Monday, February 4, 2013

Book Report: I've Got Your Number by Sophie Kinsella


If I could live inside of a Sophie Kinsella novel, I would.  These books are as happy and glamorous and frothy as any chick lit tomes worth their glitter.  Plus, they've got heart.  Kinsella's latest, I've Got Your Number, is all about Poppy Wyatt, a heroine that rivals Rebecca Bloomwood in the kooky-sweet, Lucille Ball-esque but well-meaning hijinks department.  A fun-loving physical therapist (or, as they say on the other side of the pond, physiotherapist) engaged to a self-important, chauvinistic academic named Magnus, Poppy is catapulted into full crisis mode from page one, when we meet her scrabbling on a hotel floor in search of her heirloom emerald engagement ring.  Because this is the wacky world of Kinsella, this incident marks just the beginning of Poppy's misfortunes.  During the course of her hunt, her cell phone is stolen.  Thunderclouds loom until - miracle of miracles - a discarded phone beams up beacon-style from a garbage can.  Poppy picks it up, shakes off the spilled coffee, and embarks upon a modern fairy tale scripted largely by the plethora of text messages, voicemails, and emails to which she is now intriguingly and hilariously privy.

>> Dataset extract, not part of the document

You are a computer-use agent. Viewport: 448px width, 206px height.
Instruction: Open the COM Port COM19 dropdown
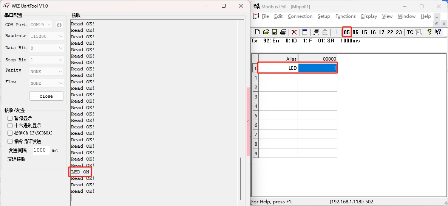coord(41,25)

What begins as a purely selfish pursuit quickly mushrooms into a quest for corporate justice.  Much like the credit card-wielding character who came before her, Poppy becomes enmeshed in a kind of Working Girl caper minus the shoulder pads and blond ambition.  Which is to say that, like Melanie Griffith's Tess, Poppy is smarter than she looks, a girly girl deciphering deception after deception in the big bad world of business.  Yet Poppy's not trying to get ahead.  She just wants to get at the truth.  Of course, there's a good bit of romance too.  If the love triangle that forms between Poppy, Magnus, and what may be fiction's most appealing unknown caller is a little predictable, then it's every bit as satisfying as a more surprise-infused scenario.  Not that Number doesn't have its surprises.

And that's as good a stopping point as any.  If nothing else, you can't say I'm a spoiler.